While Hulu isn't commenting on the report, it would represent a startling about-face for a company that has boasted offering advertisers an essential toehold in the shift to streaming. Speaking to Adweek in April, Peter Naylor, svp sales, said, "I think marketers rightfully should be concerned about the amount of screen time the country is spending that there are no commercials. It's getting harder for marketers to reach their target audiences when they spend more and more time in front of screens with no ads. So we're seen as a really, really nice place to place some bets."
Yet among streaming services, Hulu, which currently has 9 million subscribers, has a lot of ground to make up as it competes with Netflix, which now has an astounding 65 million worldwide subscribers (42 million of those are in the U.S.). Last spring, Netflix accounted for 36 percent of peak download Internet traffic in North America according to Sandvine, while Hulu had 1.9 percent.
As the only one of the three major streaming sites (Netflix, Amazon and Hulu) to carry ads, Hulu's model is seen as a binge-viewing barrier by many consumers, according to a recent study about the three streaming services from consumer insights firm iModerate. Many of the survey's respondents said they found the ads unacceptable on a subscription-based streaming service.
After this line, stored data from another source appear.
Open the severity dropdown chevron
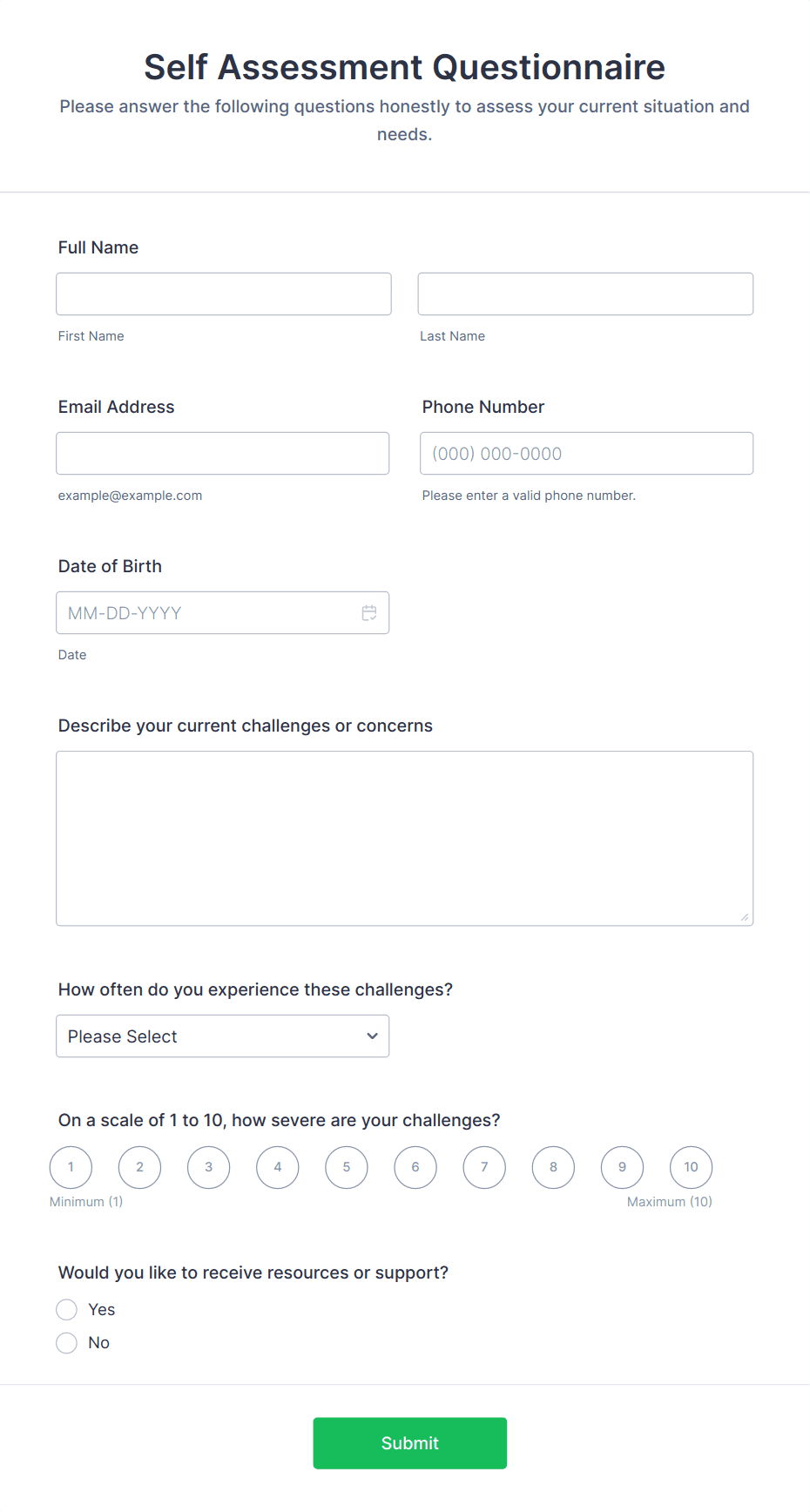 373,1036
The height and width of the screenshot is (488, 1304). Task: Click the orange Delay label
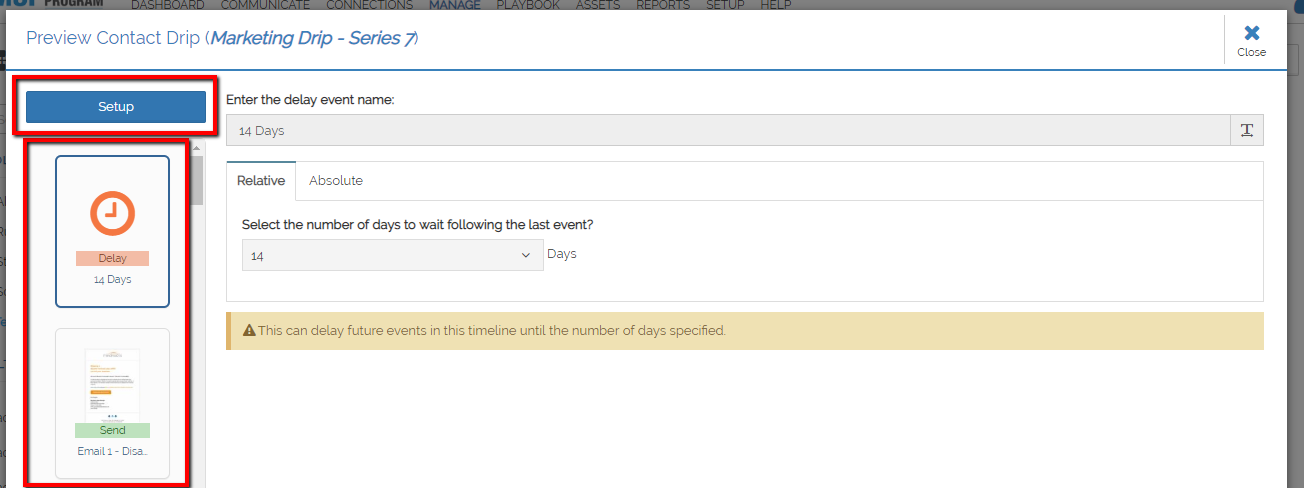113,258
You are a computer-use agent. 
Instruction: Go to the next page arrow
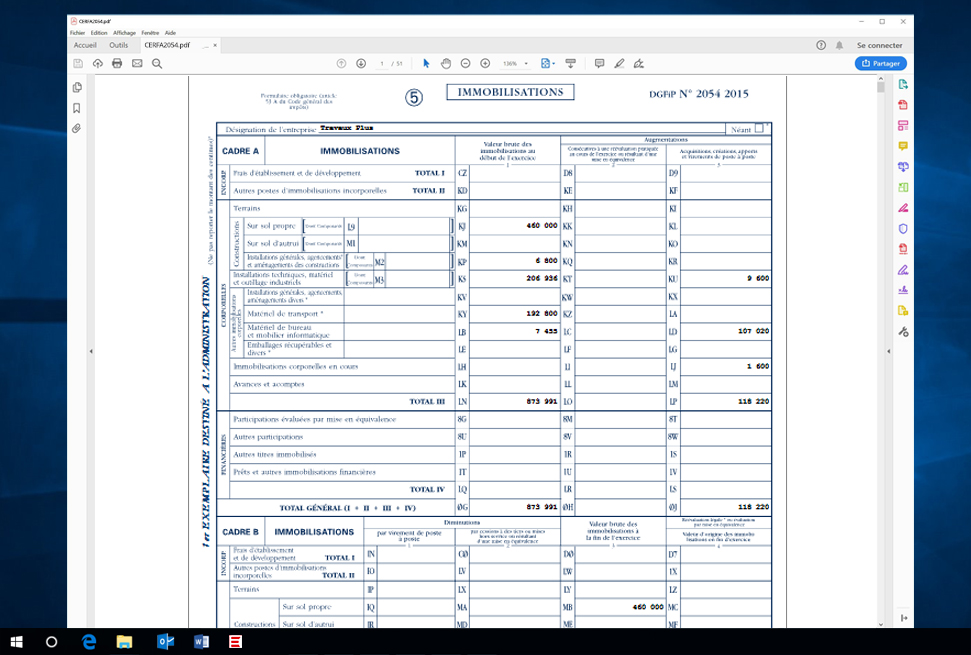[x=361, y=63]
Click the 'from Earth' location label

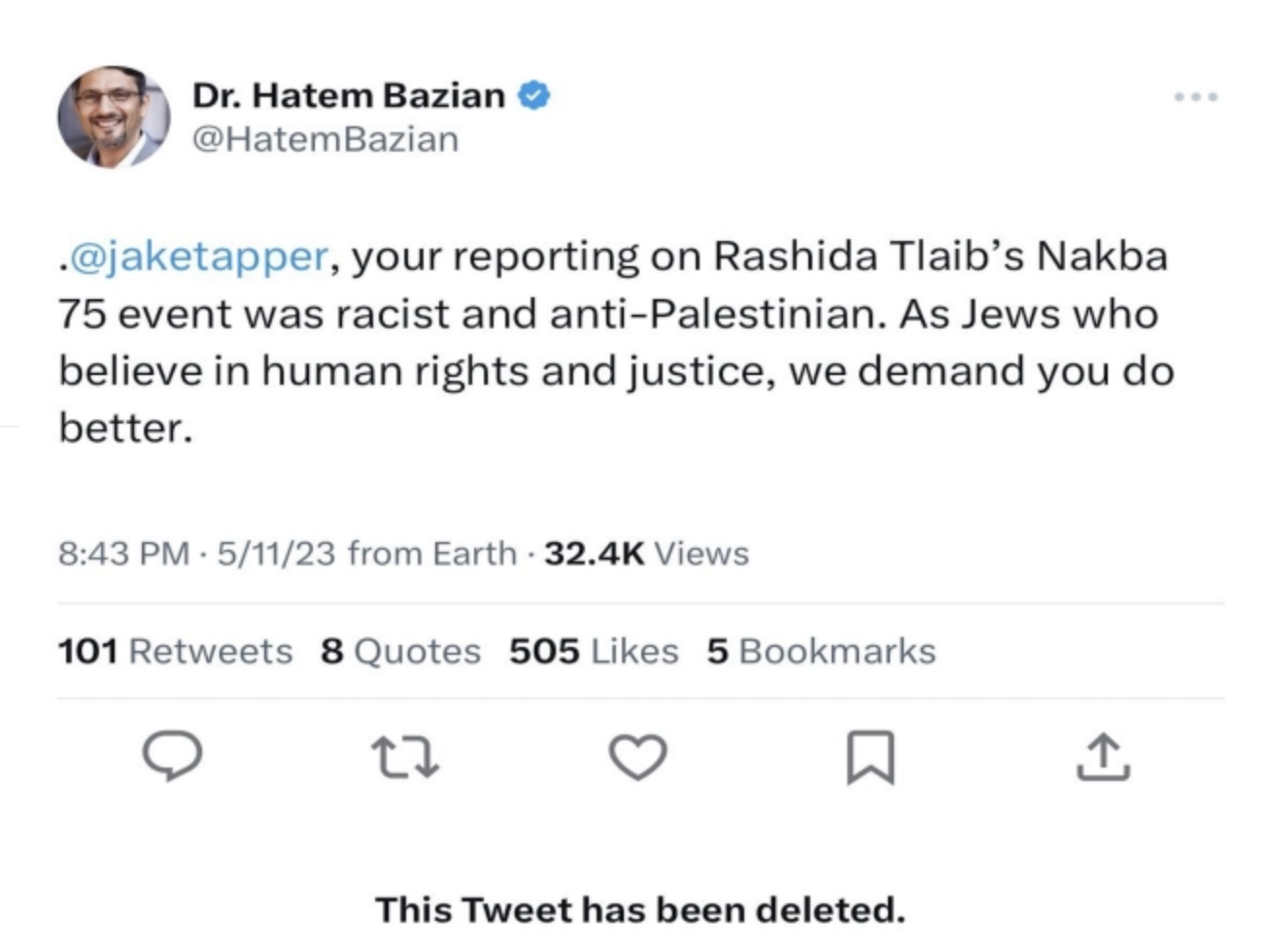(x=431, y=554)
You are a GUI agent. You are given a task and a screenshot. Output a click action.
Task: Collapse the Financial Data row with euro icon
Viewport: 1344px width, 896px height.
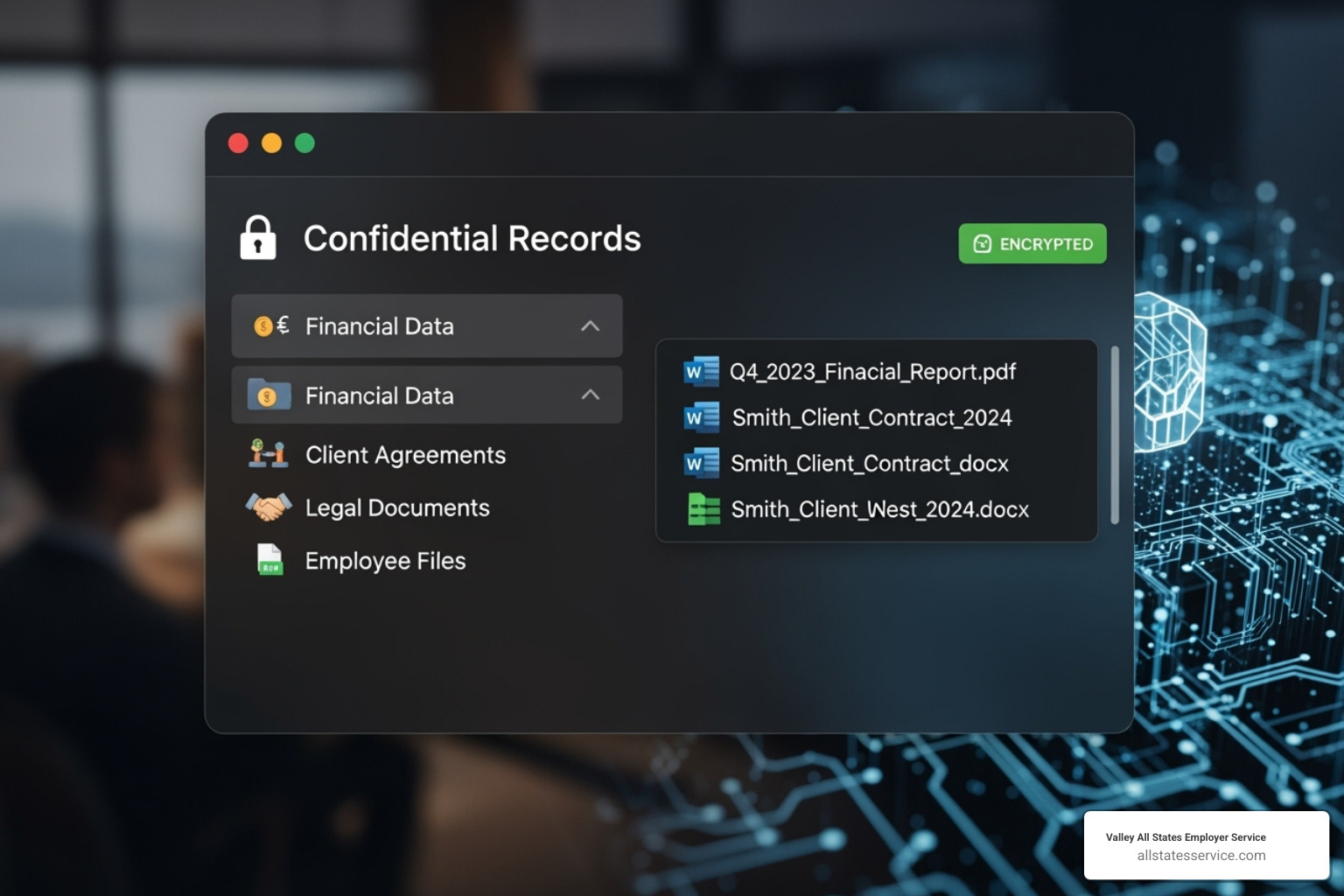pos(591,326)
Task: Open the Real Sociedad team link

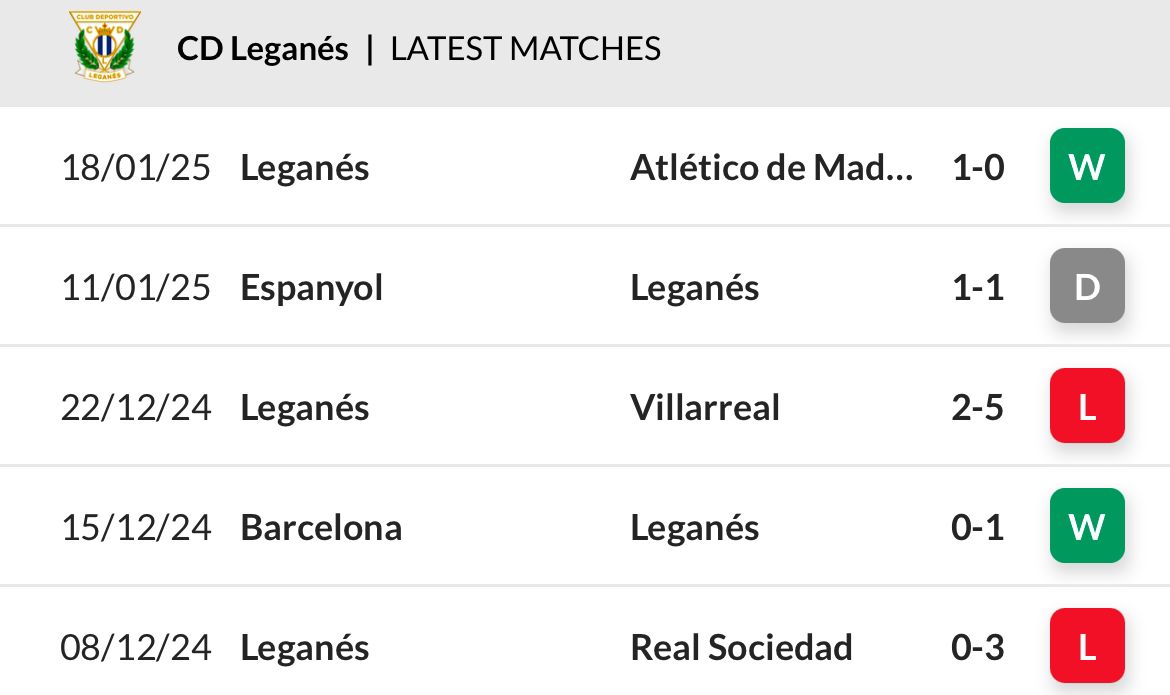Action: [x=741, y=648]
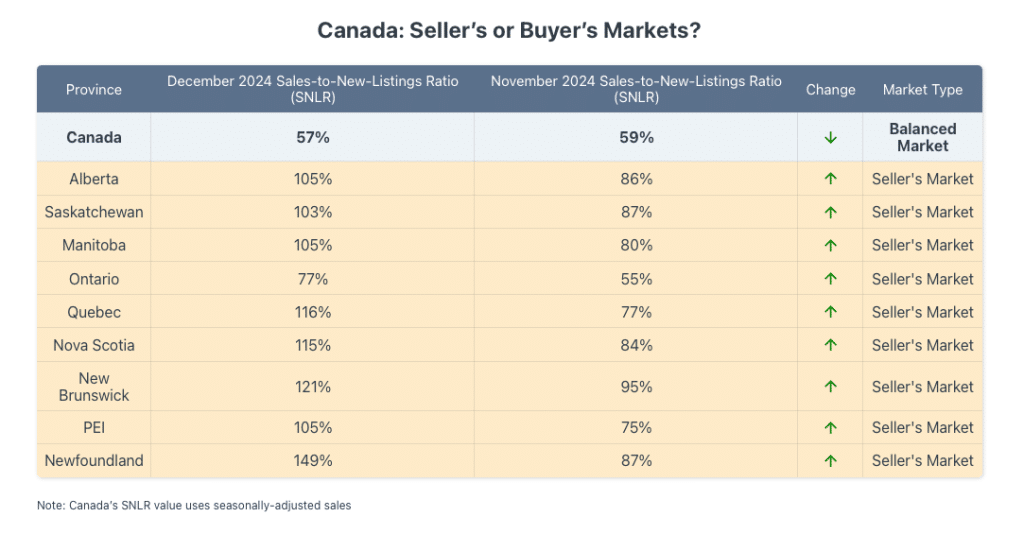Click the chart title heading
1024x534 pixels.
click(509, 30)
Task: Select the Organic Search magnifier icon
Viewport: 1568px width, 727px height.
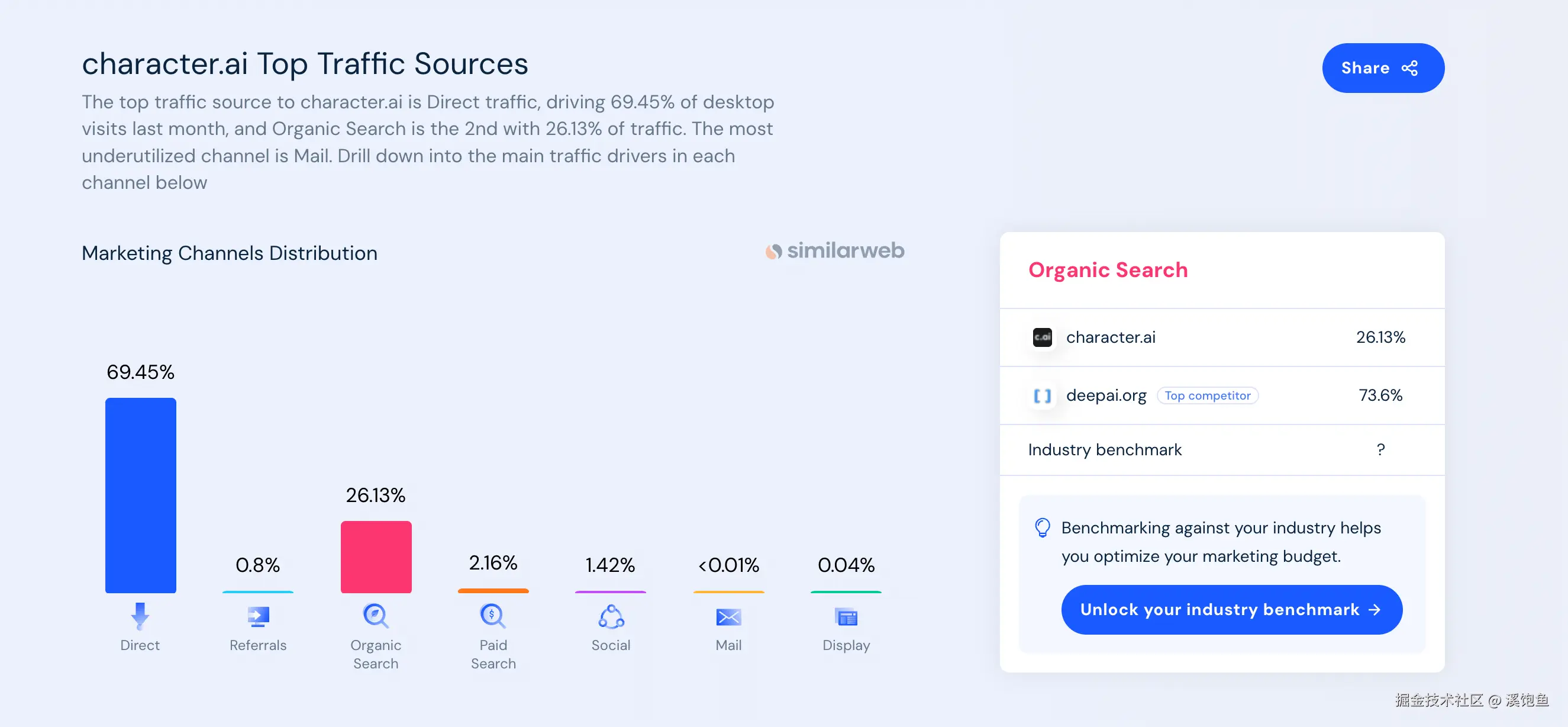Action: pyautogui.click(x=376, y=616)
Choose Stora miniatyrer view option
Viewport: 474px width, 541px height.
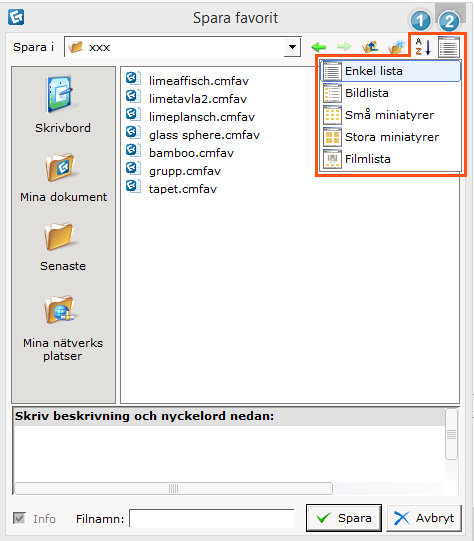(391, 137)
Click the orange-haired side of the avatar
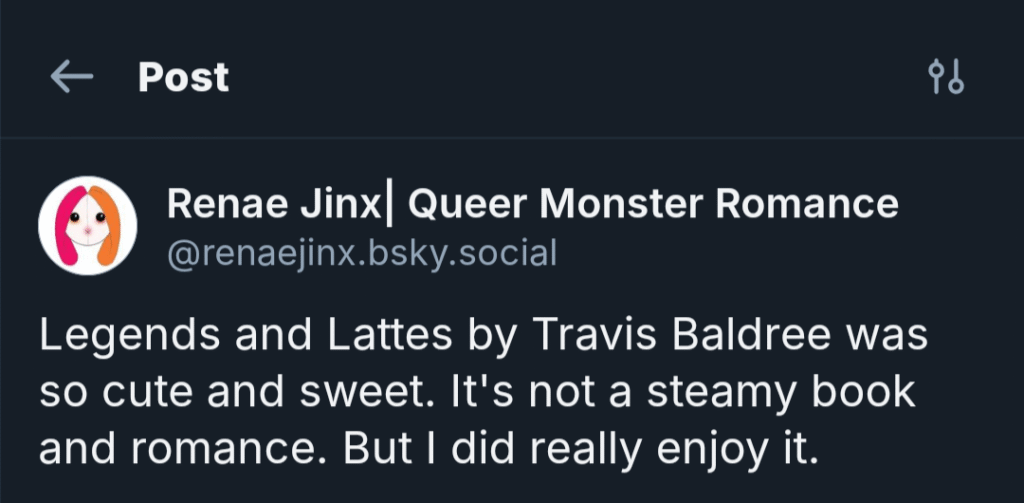This screenshot has width=1024, height=503. pos(109,226)
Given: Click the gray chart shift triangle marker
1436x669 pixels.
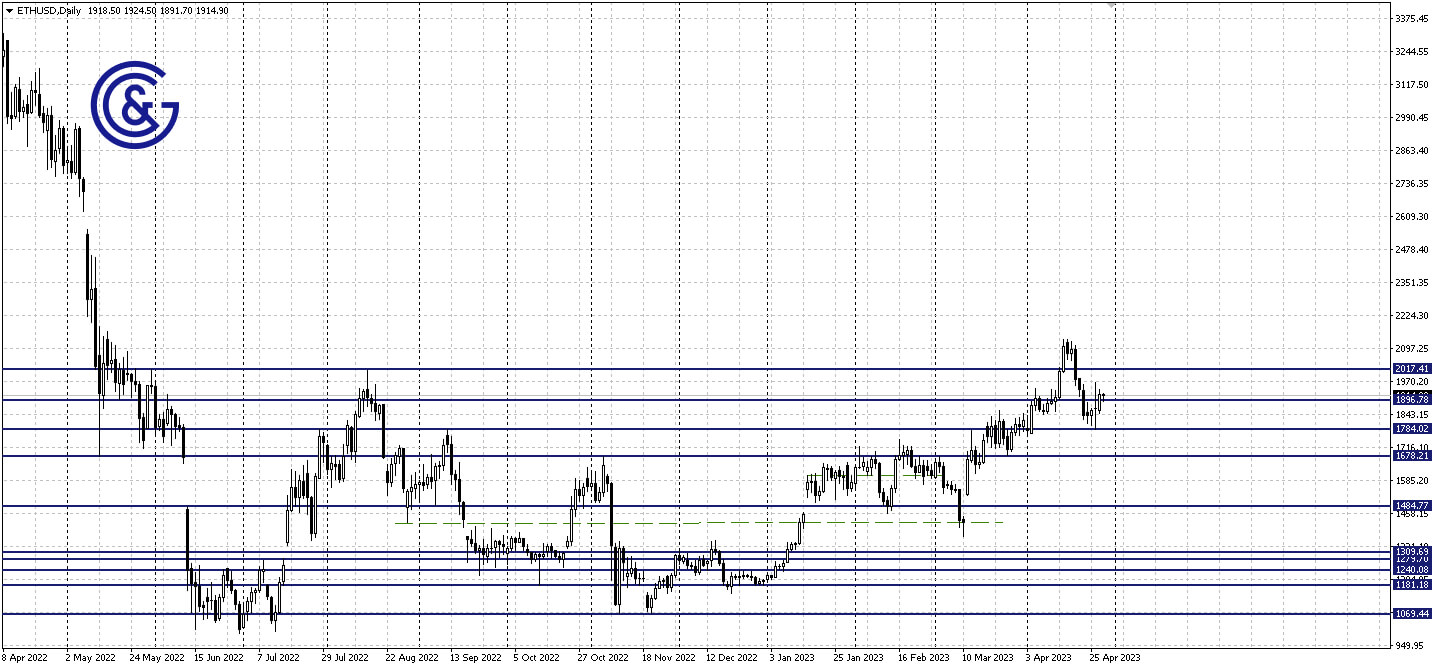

Naylor, however, had previously downplayed the outcry over Hulu's advertising. "You might hear people say, 'I really don't like advertising,' and it's simply not true as far as I'm concerned. What people don't like is irrelevance. So if we can use data in targeting to make ads more relevant, they're better received. It's better for the viewer, and it's obviously better for the advertiser," he said in April.
Adding another subscriber tier would also complicate Hulu's recent brand tweaks. The company recently dropped the Hulu Plus moniker, which used to refer to its subscription service, in order to make "a more focused brand," CEO Mike Hopkins said at Hulu's Newfronts presentation in April. Now, the Hulu name pulls double duty, which has led to some initial brand confusion. It is unlikely that the company could add a third tier to its service (free, subscriber, and "No Ads Hulu"), without adding a qualifier to differentiate them. Given the new option's lack of ads, how about Hulu Minus?